Une distinction très claire doit être faite entre les personnes et les biens. Attaquer quelqu’un est totalement interdit. Dès que des militants commencent à lancer des pierres ou des cocktails Molotov, même en réponse à des violences policières, on entre dans la violence, et cela est interdit par les Nations Unies.
Pour les marchandises, c’est un peu différent. Je n’utilise pas le mot sabotage. Je me limite à l’observation. Encore une fois, la désobéissance civile se veut symbolique. Démonter la vanne d’un mégabassin pour la placer devant une préfecture accompagné d’un message politique n’est pas un sabotage violent et est donc autorisé par le droit international.

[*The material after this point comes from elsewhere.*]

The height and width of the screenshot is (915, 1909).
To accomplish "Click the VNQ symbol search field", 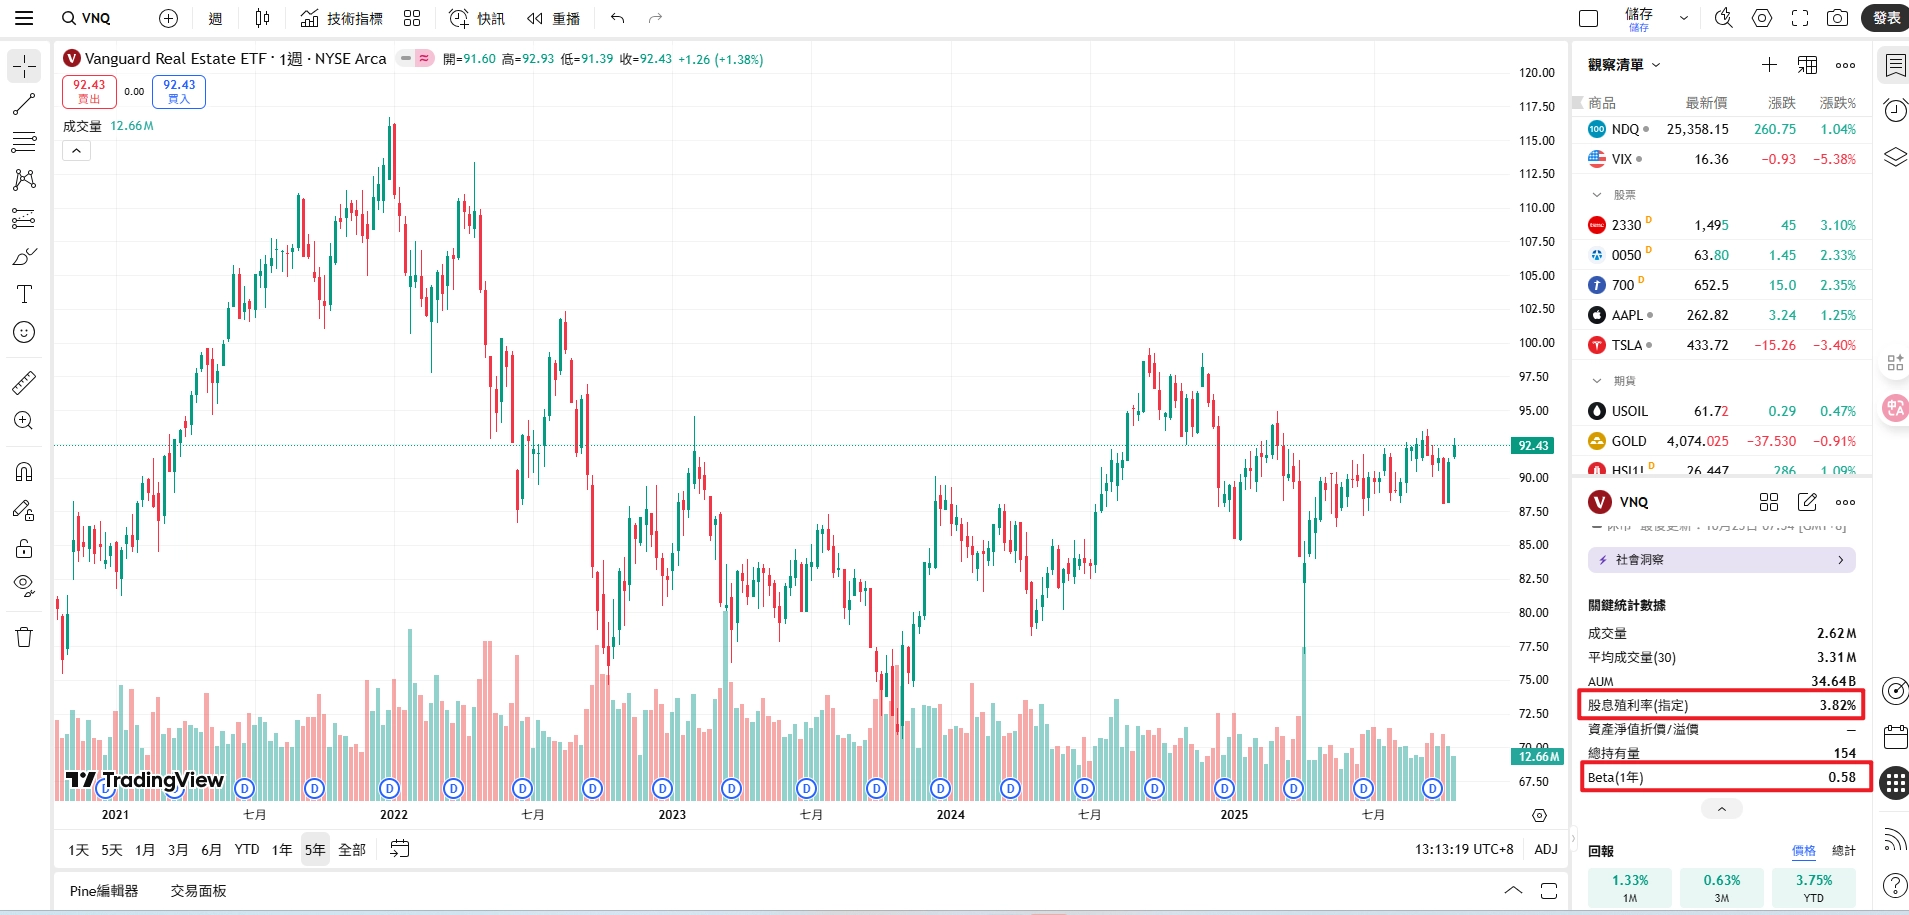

Même chose s’il s’agit de découper au cutter un mètre de plastique sur ces installations ou de briser un cadenas pour entrer dans une serre et arracher dix mètres carrés de plantes transgéniques… Il y a bien une entrave à la loi, mais elle est autorisée par la loi internationale. En revanche, détruire des serres entières de 100 m de long n’est plus un symbole. Le sabotage d’une usine ou l’incendie de machines ne le sont pas non plus. Là, on sort du cadre de la désobéissance civile pacifiste.
Les journalistes peuvent aussi être victimes de cette répression.

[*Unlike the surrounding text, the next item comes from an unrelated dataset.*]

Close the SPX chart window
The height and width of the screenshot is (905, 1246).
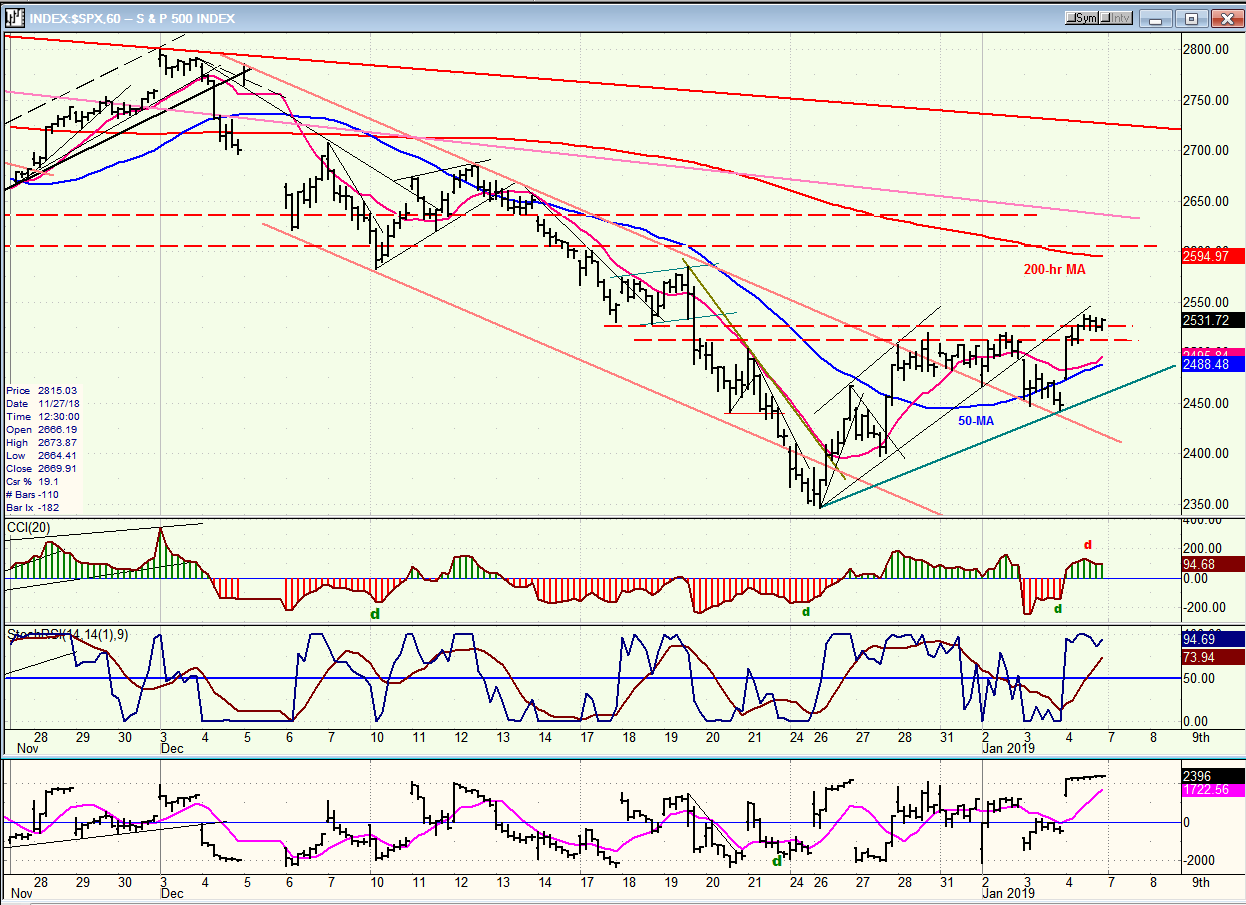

Oui. La simple habitude des journalistes de couvrir les manifestations avec une protection de la tête aux pieds est un mauvais signe. Les journalistes, dont le travail remarquable met en lumière les liens entre les intérêts privés et les décisions néfastes pour l’environnement prises par les États, sont des défenseurs de l’environnement. Ils peuvent donc bénéficier d’une protection.
« La répression s’abat avec une grande violence sur tous les mouvements de liberté »

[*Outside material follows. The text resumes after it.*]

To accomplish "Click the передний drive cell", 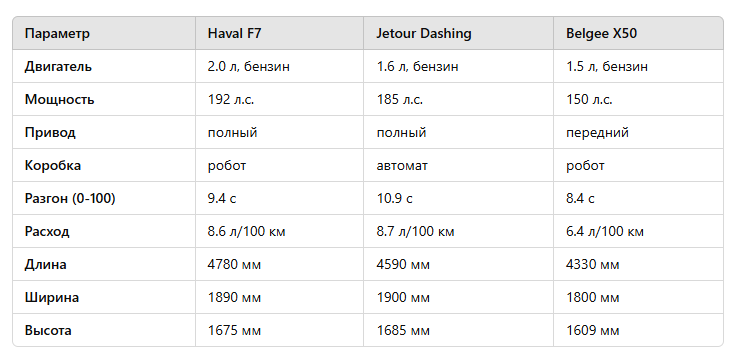I will [638, 132].
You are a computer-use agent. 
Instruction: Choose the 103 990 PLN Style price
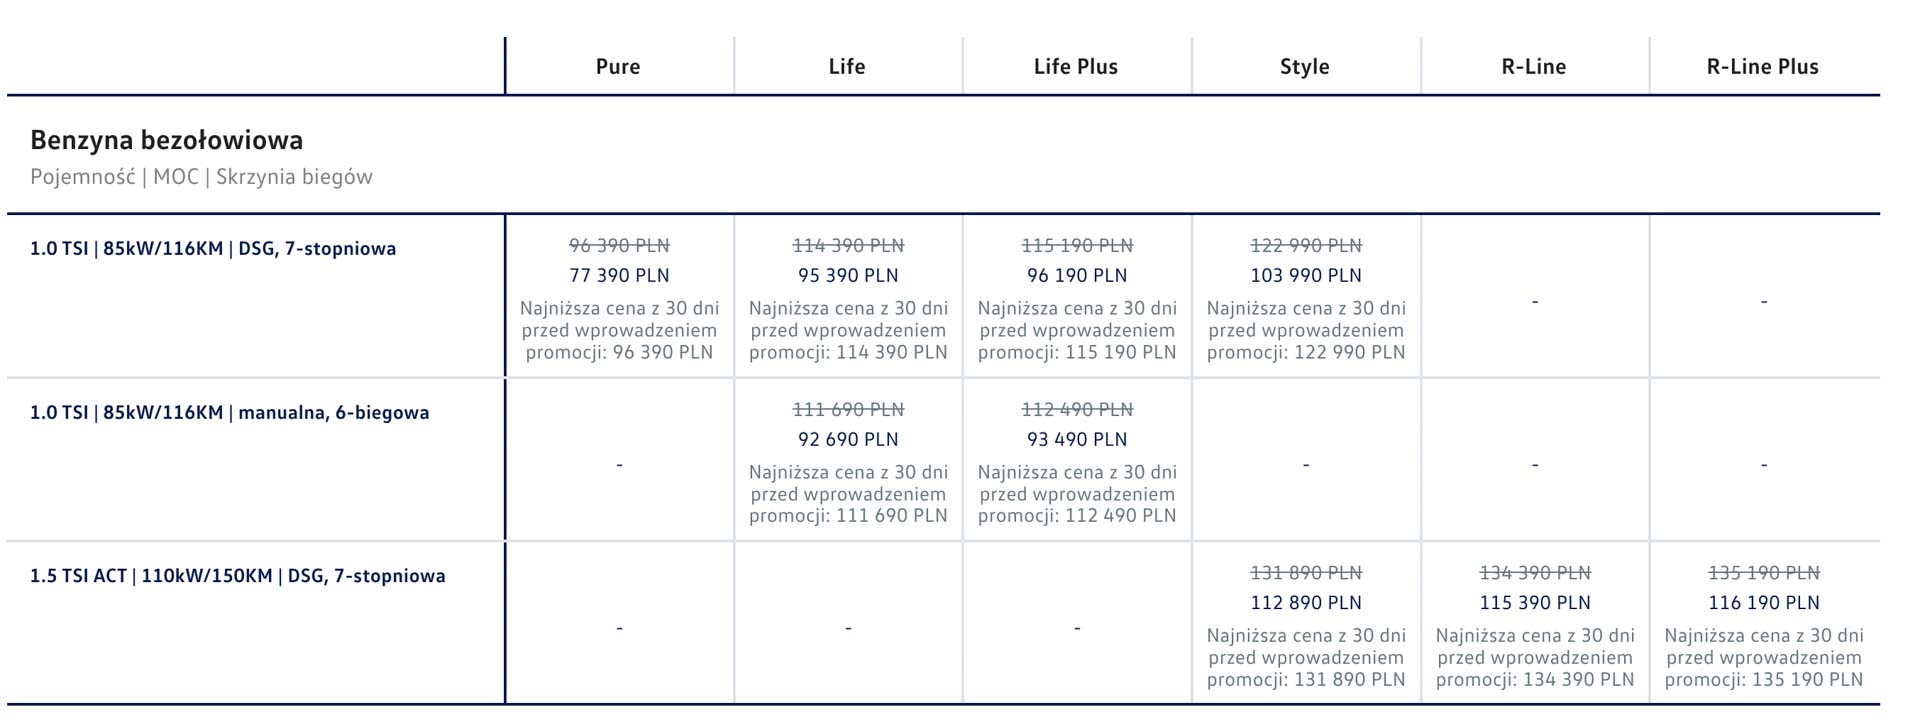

Quand votre collègue ReporterreElsa Souchay m’a parlé (elle était accusée d’avoir participé à une action illégale des Faucheurs Volontaires deOGM), j’ai immédiatement décidé de me saisir de l’affaire. Dans de nombreux pays, les journalistes sont de plus en plus assimilés à des militants. Ils peuvent porter un brassard de presse ou toutes sortes de signes distinctifs, mais ils sont parfois malmenés par la police, voire arrêtés.
J’ai moi-même été témoin de ces dérives sur le chantier de l’A69, entre Toulouse et Castres. Venu observer le traitement réservé aux « écureuils » (le nom des militants perchés dans les arbres), j’ai découvert que les journalistes étaient bloqués par un cordon de gendarmes dans un ravin au-delà de la route. Le préfet avait demandé qu’on les empêche d’approcher et de filmer mon intervention. J’ai donc été obligé de descendre vers eux pour leur expliquer les raisons de ma venue.
Avec un peu de recul maintenant, avez-vous le sentiment d’être entendu par les dirigeants avec qui vous traitez ? ? Les Nations Unies ont-elles encore un impact à ce niveau ? ?
Malheureusement, il est indéniable aujourd’hui que nous vivons dans une Europe et un monde très dangereux, dans lesquels la répression s’abat avec une grande violence sur tous les mouvements de liberté. Cependant, nous parvenons à résoudre de nombreux cas. Souvent, le simple fait d’alerter dissuade les États ou les entreprises de poursuivre les démarches entreprises contre un activiste.
Quant aux nombreux parlementaires qui mènent une contestation contre les Nations Unies et la Cour pénale internationale, sachez qu’il s’agit de discours de campagne. Très clairement. En pratique, les relations entre les États etONU fonctionner efficacement.